Information theory analysis
In order to extend the analysis beyond the linear methodology utilized in the canonical analysis, we calculated the Kullback-Leibler (KL) divergence (DKL) and Maximal Information Coefficient (MIC). This was necessary because non-linear transcriptional relationships (i.e., dynamic networks of transcripts) between age groups could exist and are likely abundant, as seen by the development of numerous pathway-based analytical tools (e.g., GSEA, GO-terms, Reactome, etc.). While these types of modules are interesting they often require predefined lists. However, utilizing information theory allows us to inspect potential networks in the absence of prior known networks, and also reduces analytical bias.
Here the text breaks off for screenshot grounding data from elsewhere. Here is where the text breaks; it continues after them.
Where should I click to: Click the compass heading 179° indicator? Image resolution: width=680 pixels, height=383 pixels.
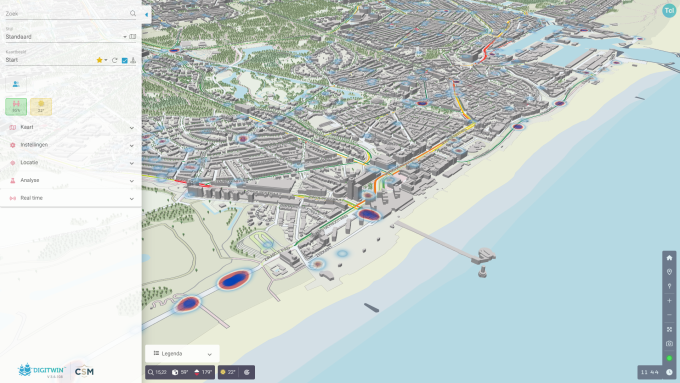[x=203, y=372]
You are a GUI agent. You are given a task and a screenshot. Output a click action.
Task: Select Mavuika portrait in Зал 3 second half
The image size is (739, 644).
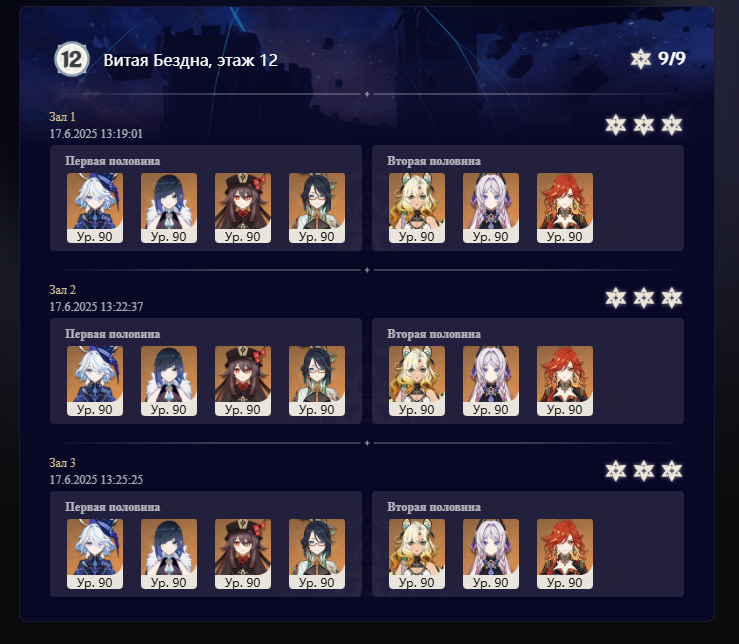click(x=565, y=554)
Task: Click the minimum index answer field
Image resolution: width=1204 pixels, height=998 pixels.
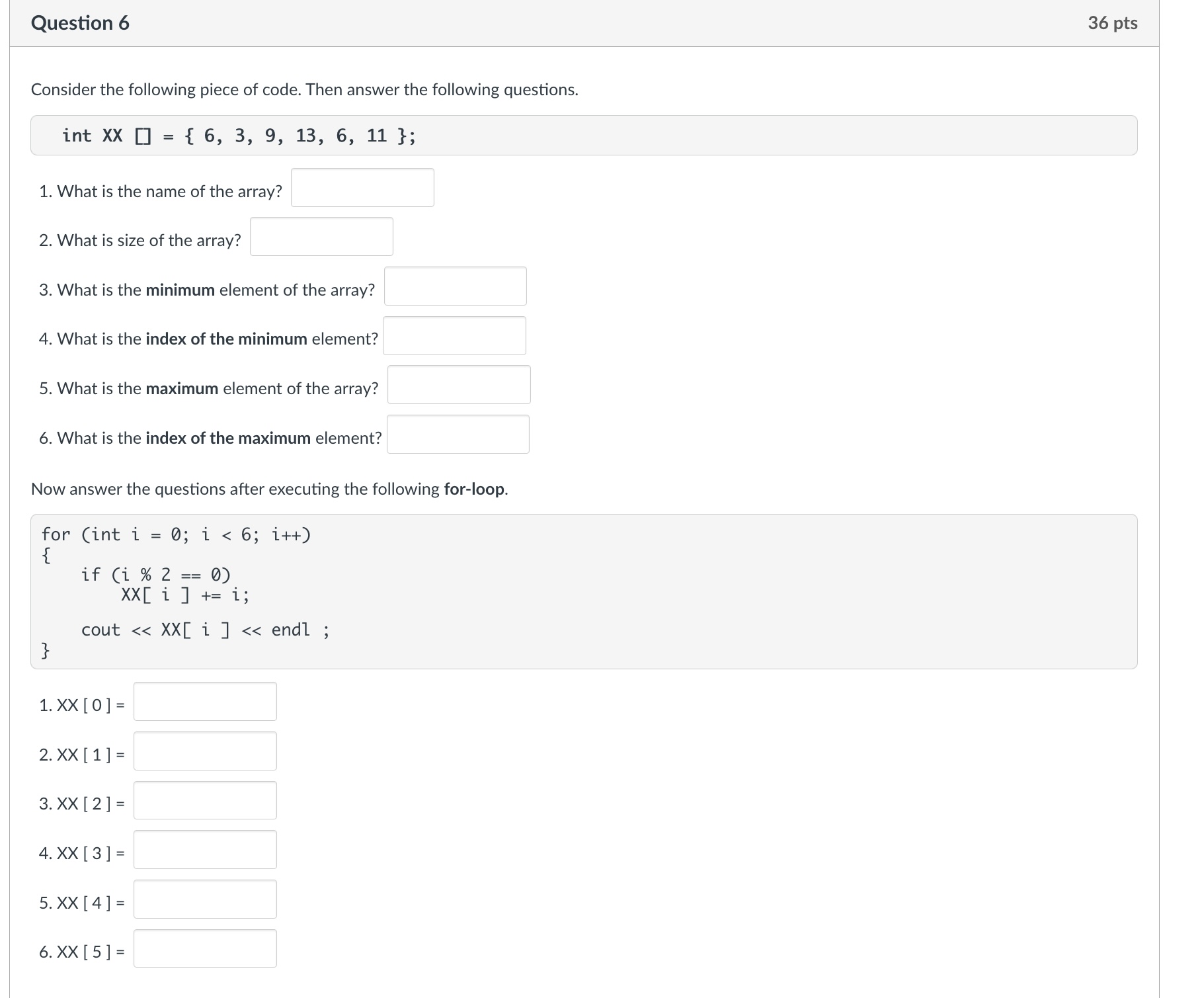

DKL is a mathematical approach to identify differences between data distributions through non-linear integration. While this is most commonly used to compare machine learning outputs to ground truth distributions, we employed it by treating one distribution (e.g., pediatric) as the predicted distribution and the other distribution (e.g., adult) as the target distribution (e.g. “ground truth”). This scenario effectively asks the following question: given the expression distribution of the adult cohort, how well can the distribution of the pediatric cohort be predicted. To calculate DKL, raw feature counts generated by RSubread were first class-balanced using the Synthetic Minority Oversampling Technique (SMOTE) [11] via the python imblearn package [12]. DKL values were then calculated for the synthetically balanced dataset using the python scipy stats module.
MIC is used to measure the strength of any linear and/or non-linear relationship between two variables. This is accomplished by binning continuous variables and iteratively calculating mutual information (i.e., the dependence between variables) to identify the maxima. By plotting MIC against Pearson’s R the magnitude of the relationship between the variables can be visualized (MIC = 0 indicates no relationship; MIC = 1 indicates highly related), as can the nature of the relationship (linear vs. non-linear). MIC was calculated using the python minepy module [13].
HD spot analysis
Raw feature counts derived from RSubread were submitted to the HD Spot algorithm [14]. Due to the substantial imbalance of data classes, the HD Spot algorithm was optimized with respect to maximizing the area under the precision-recall (AUPR) curve. HD Spot developed a classifier that achieved an average AUPR value of 1.00 over 5-fold cross-validation and subsequently determined the mean absolute Shapley value for each transcript. Shapley values can conceptually be understood as importance scores. In this context, a higher Shapley value means a transcript is more important in determining the age group from which the sample was taken. The top 50 transcripts ranked by Shapley value and the list of 20 previously identified therapeutic targets were then submitted for Metascape [15] express analysis to explore potential ontologic connections between gene sets using GO terms.